Understanding kcov – play with -fsanitize-coverage=trace-pc from the user space

kcov is a kernel feature used to support syzkaller[1]. To provide the code coverage information from the kernel itself, the GCC compiler was patched to instrument the kernel image[2]. The kernel itself was also patched to enable this feature where is propriate[3]. This post tries to reproduce the essense of kcov in the user space, in the hope of a better understanding of kcov in general.

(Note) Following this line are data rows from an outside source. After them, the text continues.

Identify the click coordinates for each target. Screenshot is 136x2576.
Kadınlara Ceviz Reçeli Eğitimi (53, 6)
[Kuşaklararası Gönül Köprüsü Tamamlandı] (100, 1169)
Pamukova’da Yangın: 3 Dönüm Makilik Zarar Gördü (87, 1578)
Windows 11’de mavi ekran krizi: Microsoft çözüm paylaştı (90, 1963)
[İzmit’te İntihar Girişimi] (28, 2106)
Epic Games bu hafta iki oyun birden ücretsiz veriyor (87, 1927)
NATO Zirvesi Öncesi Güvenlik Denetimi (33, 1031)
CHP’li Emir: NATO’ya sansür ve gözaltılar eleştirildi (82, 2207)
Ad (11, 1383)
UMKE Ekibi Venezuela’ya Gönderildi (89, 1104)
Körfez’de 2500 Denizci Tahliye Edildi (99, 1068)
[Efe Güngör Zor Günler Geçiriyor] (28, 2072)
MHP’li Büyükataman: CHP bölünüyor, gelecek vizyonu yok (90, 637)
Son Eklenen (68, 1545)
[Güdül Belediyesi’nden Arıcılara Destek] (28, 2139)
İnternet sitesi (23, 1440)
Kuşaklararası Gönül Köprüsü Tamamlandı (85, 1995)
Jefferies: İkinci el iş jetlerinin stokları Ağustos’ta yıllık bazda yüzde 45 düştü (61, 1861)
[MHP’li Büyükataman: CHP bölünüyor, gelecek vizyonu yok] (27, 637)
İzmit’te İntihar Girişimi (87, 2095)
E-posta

1. -fsanitize-coverage=trace-pc

After (>=) 6.0, GCC supports this new feature/flag, which instruments every basic block generated by GCC with function “trace-pc”. This “trace-pc” function is provided by the user, and should have the name as “__sanitizer_cov_trace_pc“. For kcov, this function is implemented in kernel/kcov.c. By the time of writing, there is no user-space example available using this new flag, primarily because this feature is mainly designed for kernel/syzkaller, and gcov is available for user-space programs already. Nevertheless, we will show how to play this in the user space:)

2. First try

Let’s create a “non-trivial” testing file and a makefile, as shown below:

#include <stdio.h>
#include <string.h>

void __sanitizer_cov_trace_pc(void)
{
	printf("code instrumented...\n");
}

static int fun2(void)
{
	printf("fun2\n");
	return 0;
}

static void fun1(int a)
{
	fun2();
	printf("fun1: a[%d]\n", a);
}

int main(void)
{
	int a = 10;
	fun1(a);
	return 0;
}

CC=gcc
CFLAGS=-g -ggdb -fsanitize-coverage=trace-pc
LIBS=
DEPS=
OBJ=test.o

%.o: %.c $(DEPS)
	$(CC) -c -o $@ $< $(CFLAGS) $(LIBS)

test : $(OBJ)
	$(CC) -o $@ $^ $(CFLAGS) $(LIBS)

.PHONY: clean

clean:
	rm -f *.o test

Function “__sanitizer_cov_trace_pc” is defined in test.c file. The Makefile also enables the “-fsanitize-coverage” flag. We compile it, run it, and as you expected, get coredump. What the heck? Disassembling the binary gives us some hints:

0000000000400546 <__sanitizer_cov_trace_pc>::
  400546:	55                   	push   %rbp
  400547:	48 89 e5             	mov    %rsp,%rbp
  40054a:	e8 f7 ff ff ff       	callq  400546 <__sanitizer_cov_trace_pc>
  40054f:	bf 80 06 40 00       	mov    $0x400680,%edi
  400554:	e8 d7 fe ff ff       	callq  400430 <puts@plt>
  400559:	90                   	nop
  40055a:	5d                   	pop    %rbp
  40055b:	c3                   	retq

Besides main, fun1, fun2 are instrumented by __sanitizer_cov_trace_pc, __sanitizer_cov_trace_pc itself is also instrumented by the compiler, which creates a recursive bomb, and stack overflow eventually. So, we need to tell GCC not to instrument the instrumenting function itself.

3. Second try

If we look at the kernel patch[3] again, the __sanitizer_cov_trace_pc is defined with “notrace” decorator, which is essentially an attribute to let GCC skip instrumentation for the decorated function. All we need to do is to update our __sanitizer_cov_trace_pc function in test.c with this decorator:

#define notrace __attribute__((no_instrument_function))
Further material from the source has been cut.